TOP would provide free professional assessments and grants of up to $10,000 to help businesses take on digital technology so as to yield productivity improvements. The use of cloud-based service applications such as Xero and Dropbox can effectively modernise many small “mum-and-dad” businesses by creating significant time savings.
“The benefits of digital business tools can’t be overstated,” says Mathew Pottinger, TOP Nelson candidate and owner of high-tech small business, One Giant Leap. “Speaking personally, I know that having all of my business processes run digitally saves hours of time, freeing up resource to put towards the sales side of my business.
“We want to see our small businesses thrive and we believe there are smarter ways of helping small businesses than a wage subsidy. One of those ways is to future-proof all half a million businesses in the country by getting them access to digitals business tools.”

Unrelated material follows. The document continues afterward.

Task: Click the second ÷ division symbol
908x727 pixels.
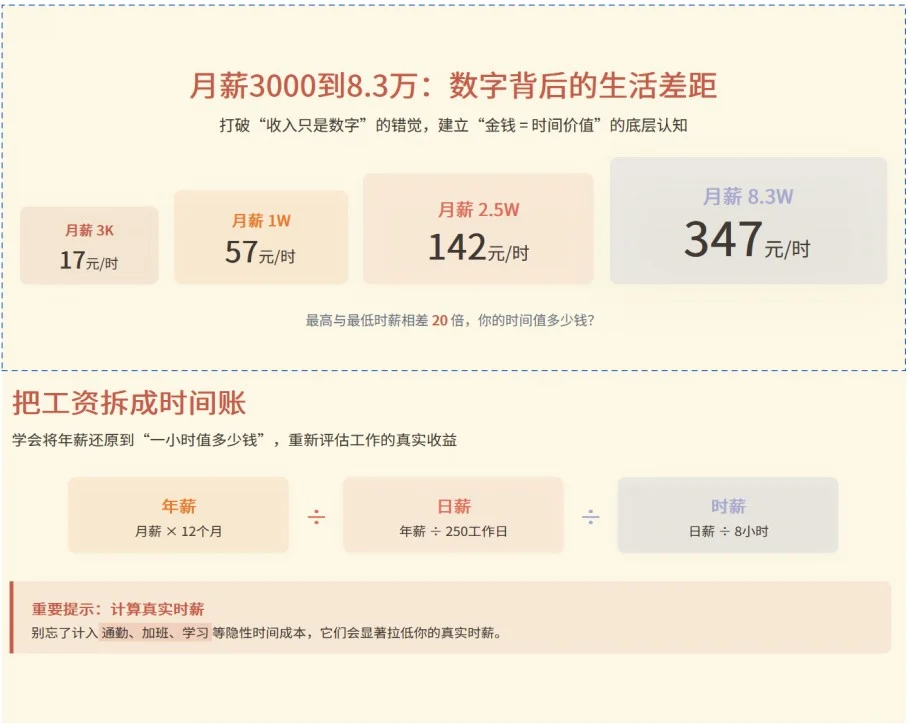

A report by the New Zealand Institute for Economic Research from March this year estimates that the economic benefit of a 20 percent increase in the uptake of cloud computing would be an increase of real GDP by between $3.5 billion and $6.2 billion.

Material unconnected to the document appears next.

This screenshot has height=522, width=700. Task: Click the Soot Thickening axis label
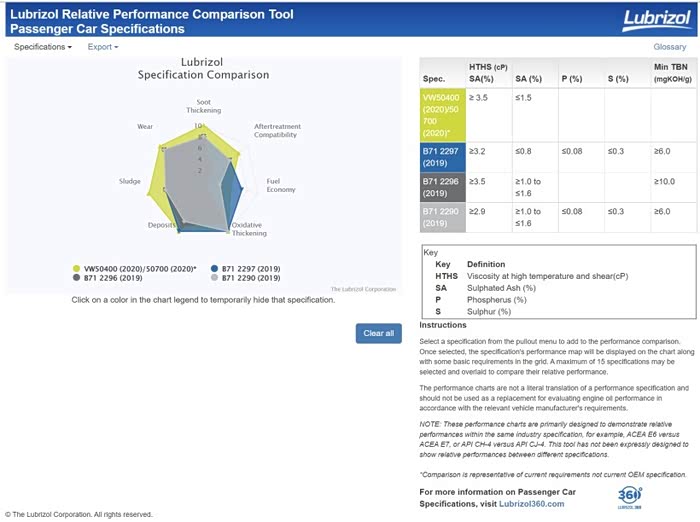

TOP’s small business reboot package would implement free professional assessments and grants of up to $10,000 to reduce the energy consumption of small businesses and farms. Improving the energy efficiency of heating, cooling, and lighting, would contribute to lowering the overall energy and financial expenditure of an enterprise. A similar scheme called the Energy Efficiency Directive in Europe has proved to dramatically improve energy and cost savings.
“Energy savings also reward SMEs with a significant cost saving,” says Simmons. “New Zealand is 20 years behind Europe in the green-energy revolution and it’s an absolute no-brainer because it saves companies money, while protecting the environment.”